> _Objectives_
a) Answer these questions from the passage on Jin and Yuan administration, one per line:
(i) About how many Metropolitan Graduate Degrees were handed out per year?
(ii) How many Branch Censorates were there?
(iii) Which two officials governed a route?
b) List every official title that the Yuan dynasty section of the passage on Jin and Yuan administration names.
c) Summarize the passage on Jin and Yuan administration in two sentences.

> _Passage to read_
########################################

Posts were regularly filled by examination graduates and it was not uncommon for one in three candidates to pass. An average of 200 Metropolitan Graduate Degrees were handed out per year. Although Chinese subjects were able to obtain offices through the examinations, a regional quota assured that northerners (principally Jurchens) passed more consistently and were more quickly promoted upon obtaining office. Often Jurchen examinees had to demonstrate little more than literacy to pass. Chinese officials also faced discrimination, at times physical, while Jurchens retained all final decision-making powers within the Jin government.

Yuan dynasty (1271–1368)

Under the Mongol-led Yuan dynasty, the largest administrative division was the province, also known as a Branch Secretariat (xing zhongshu sheng). A province was governed by two Managers of Governmental Affairs (). Occasionally a Grand Chancellor () was put in charge of an entire province. It's questionable how much authority the central government had over the provinces as they were essentially the administrative bases of Mongol nobles. Between the provinces and the central government were two agencies: the Branch Bureau of Military Affairs (xing shumi yuan) and the Branch Censorate (xing yushi tai). The Military Branch handled military affairs and had jurisdiction over vaguely defined territories known as Regions (). There were three Branch Censorates that handled overseeing the provincial affairs of the Yuan dynasty.

Below the provinces were circuits with agencies headed by Commissioners who coordinated matters between the provincial level authorities and lower-level routes, prefectures, and districts. The route was governed by an Overseer and a Commander. Below routes were prefectures headed by an Overseer and a Prefect. At the lowest level, below the prefectures, were counties headed by an Overseer and a Magistrate. The capital Khanbaliq was governed by the Dadu Route under the administration of two Police Commissions, while the summer capital Shangdu was under another Police Commission.

########################################

> _Entries provided_
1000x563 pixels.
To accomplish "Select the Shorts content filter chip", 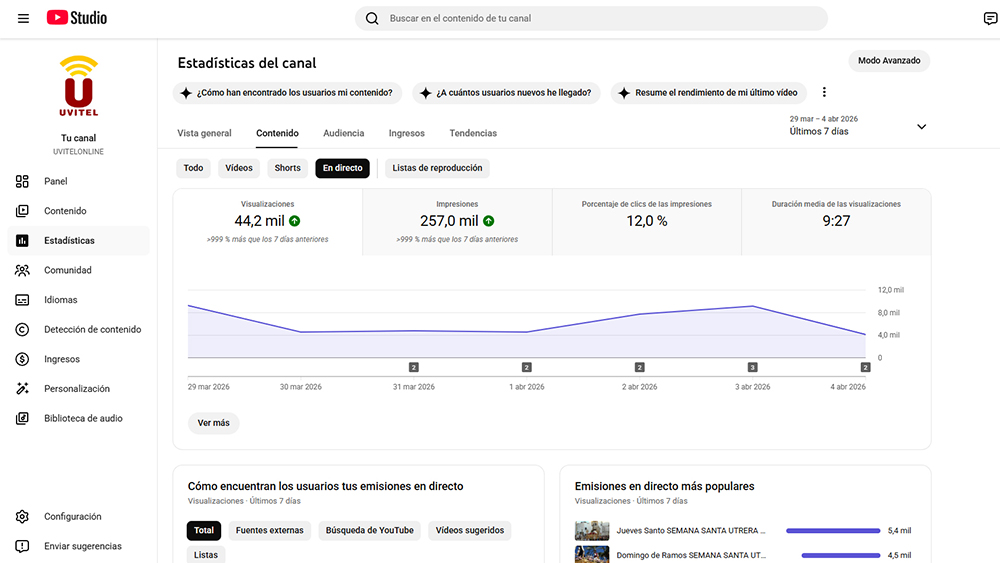I will coord(287,168).
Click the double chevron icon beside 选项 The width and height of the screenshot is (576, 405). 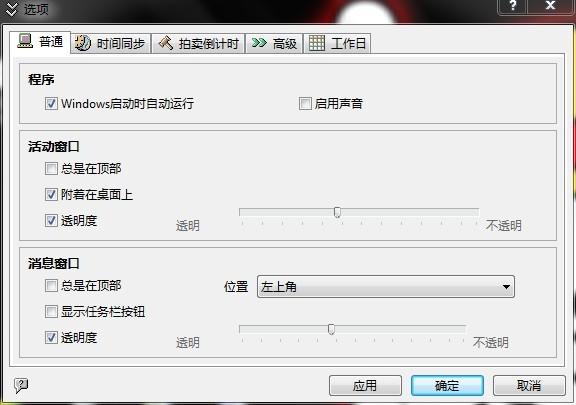point(11,10)
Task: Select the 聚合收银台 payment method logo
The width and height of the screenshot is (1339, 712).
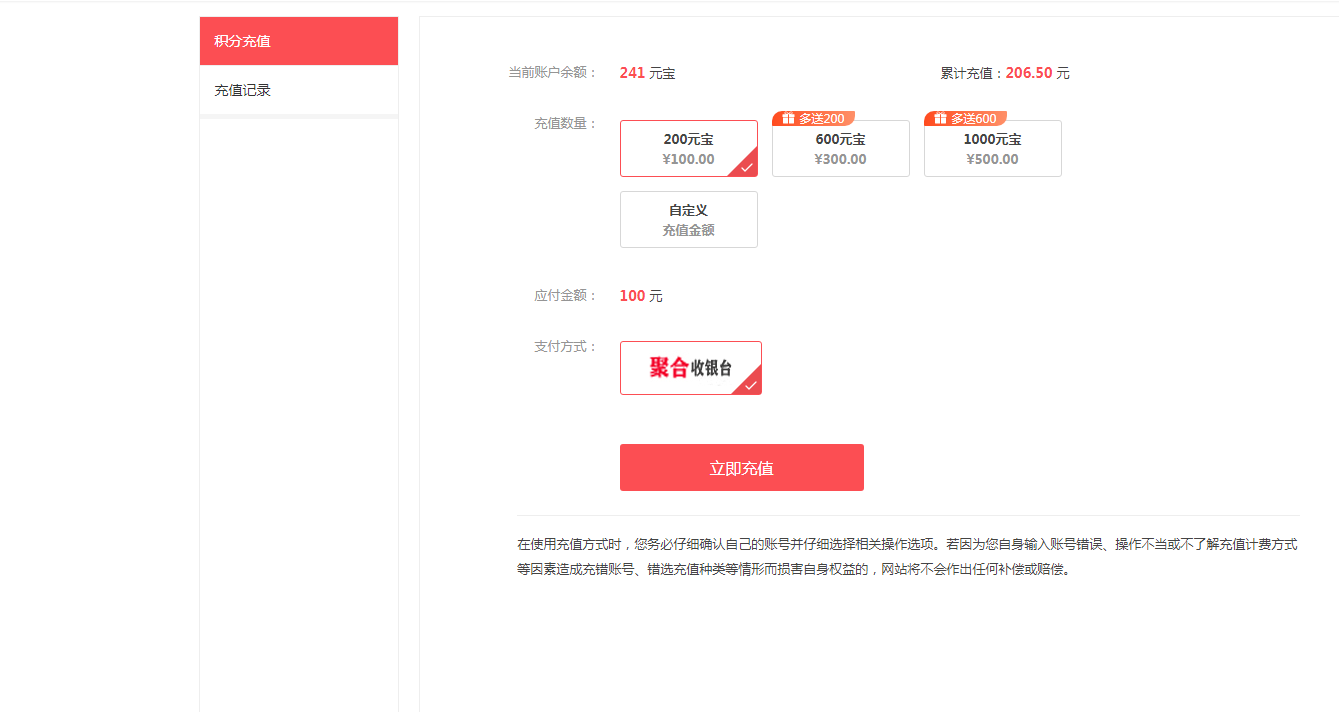Action: click(689, 368)
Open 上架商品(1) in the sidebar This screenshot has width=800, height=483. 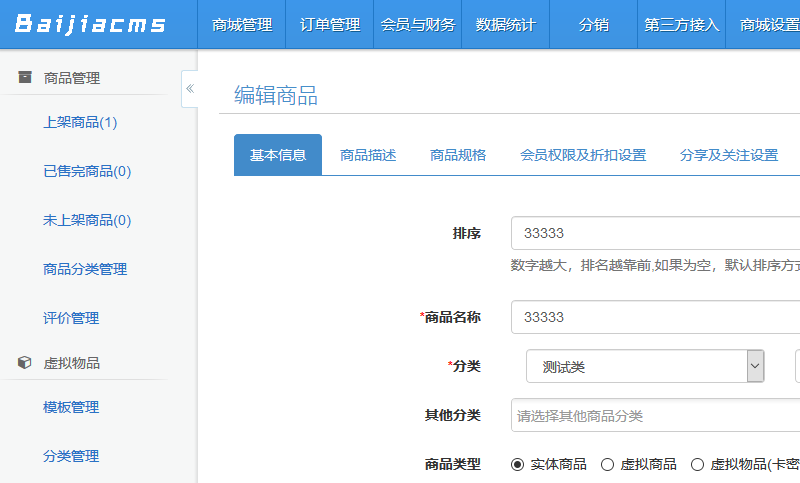click(81, 122)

########################################

> _Answers for the tasks_
a)
(i) An average of 200.
(ii) Three.
(iii) An Overseer and a Commander.

b) Manager of Governmental Affairs, Grand Chancellor, Commissioner, Overseer, Commander, Prefect, Magistrate

c) Under the Jin, examination graduates regularly filled posts, but a regional quota favored northerners, mainly Jurchens, who also kept all final decision-making powers. Under the Yuan dynasty, the province was the largest administrative division, with circuits, routes, prefectures, and counties below it, each headed by its own officials.